Chanting and singing and dancing made the atmosphere a bit like a surreal party. There were many police – Nationale, PAF, BAC – who stood and watched for a couple of hours at a distance, directing traffic. A huge storm came over the demonstrators with thunder and lighting and terrible rain – people held out in the road in the rain until it was totally dark before dispersing to find places to sleep.
This morning at 6.30am the police came again in HUGE numbers. PAF and CRS. They evicted the area outside of the food distribution and arrested everyone. They were not very violent but really unpleasant.. They woke people by cutting the tents from over their heads and stamping on the plastic, with people sleeping inside. It was very cold and the CRS found it amusing that so many people were shivering and wrapping themselves in blankets.
The translator they brought with them did not speak Pashto or Dari – only Arabic. 95% of the people arrested were Afghan and so the woman walking round screaming in Arabic that everybody must go to the police station to show their papers and could take there bags, was not understood.
In the police station people were divided into language groups, Pashto/Dari/Farsi/Arabic/Urdu and put into cells. The police were calling the porta-cabin where most of their cells are, “la maison Afghanistan”.
We are unsure at the moment how many people are left inside – but it seems most are released.

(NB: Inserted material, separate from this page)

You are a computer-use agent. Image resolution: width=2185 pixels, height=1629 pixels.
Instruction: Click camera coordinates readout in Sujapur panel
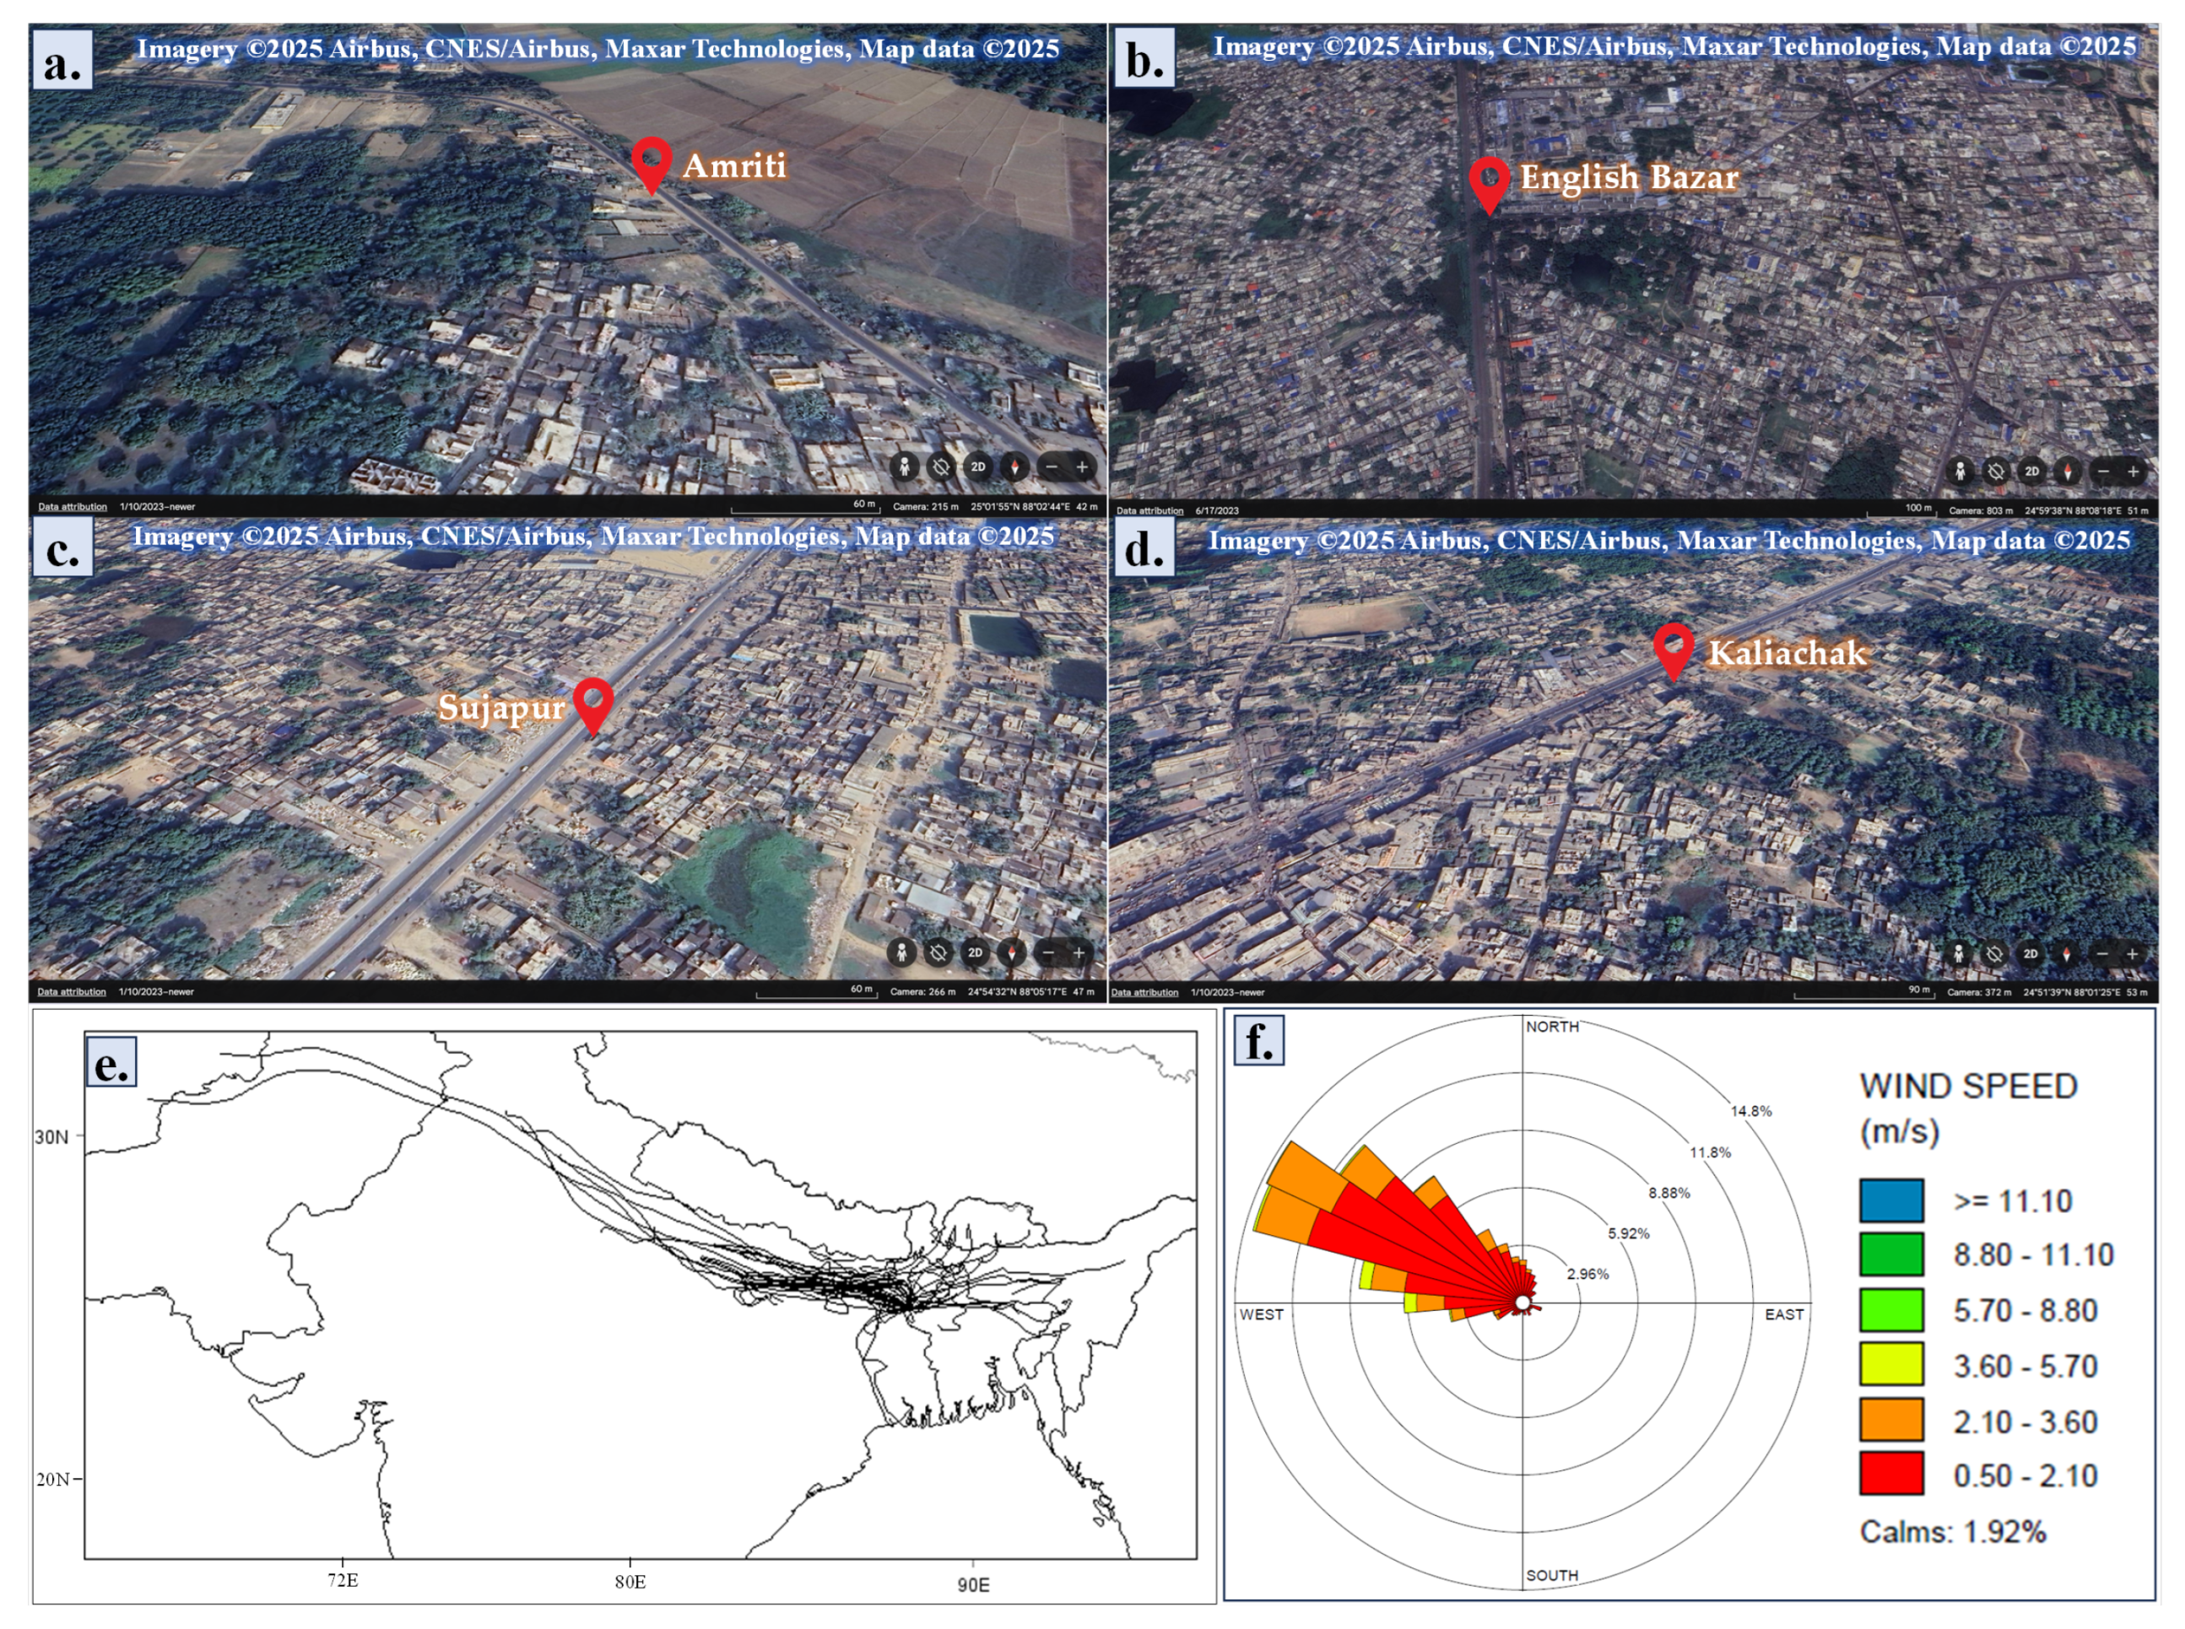1016,992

The last person from “la maison Afghanistan” was released today but we are still not sure about the other police cells.
It seems somewhat like a bad joke here at the moment. With the constant rain and now what seems to be becoming an eviction trend the days are very long and uncomfortable. We desperately need more tents/sleeping bags/blankets/waterproof coats etc.
Yesterday at 8am the police evicted Africa House where 30 to 40 people had been sleeping. There were no arrests, but the police would not let people remove their personal belongings or bedding. As usual, these possessions were taken to the town dump, although much of this has now been recovered.
With no where else to stay, many of those who had been staying at Africa House were forced to stay in or around Salam. There is no space under any shelters in Salam, meaning that the new comers from Africa House (and others) had to sleep without cover from the heavy rain last night.
All the Associations are back from their summer break, so mealtimes at Salam have started again. With the exception that there is no longer anyone providing breakfast.
At the moment there are about 50 people sleeping inside of Salam and about 30 people outside of Salam, next to the building on the other side of the road. Because people have been there for so long, without being disturbed people have become quite settled, putting up blankets and matresses.
About 10 days ago the Mayor asked the police to remove the people sleeping there and on Tuesday last week the police came and kicked everyone out in the middle of the night. Nothing was removed and the people were able to go back inside once the police had gone.
A couple of days ago there was a meeting in the Town Hall about the issue of people sleeping in Salam. Again the Mayor has asked the police to remove the people sleeping there, which makes it pretty likely that in the upcoming week there will be an eviction of Salam, leaving 50-80 people with no where to stay.
As well as requesting the removal of the people, the Mayor is also attempting to change the agreement that the Associations have with the Town Hall. The Mayor wants a new agreement which says that if people are sleeping inside of Salam that it can be closed down. They also want to include in the new agreement that people from No Borders will not be allowed inside of Salam at all. At the moment we do not know how the Associations are going to respond.
Africa House is also still awaiting eviction having received eviction papers about a month ago, we have no idea when this might happen.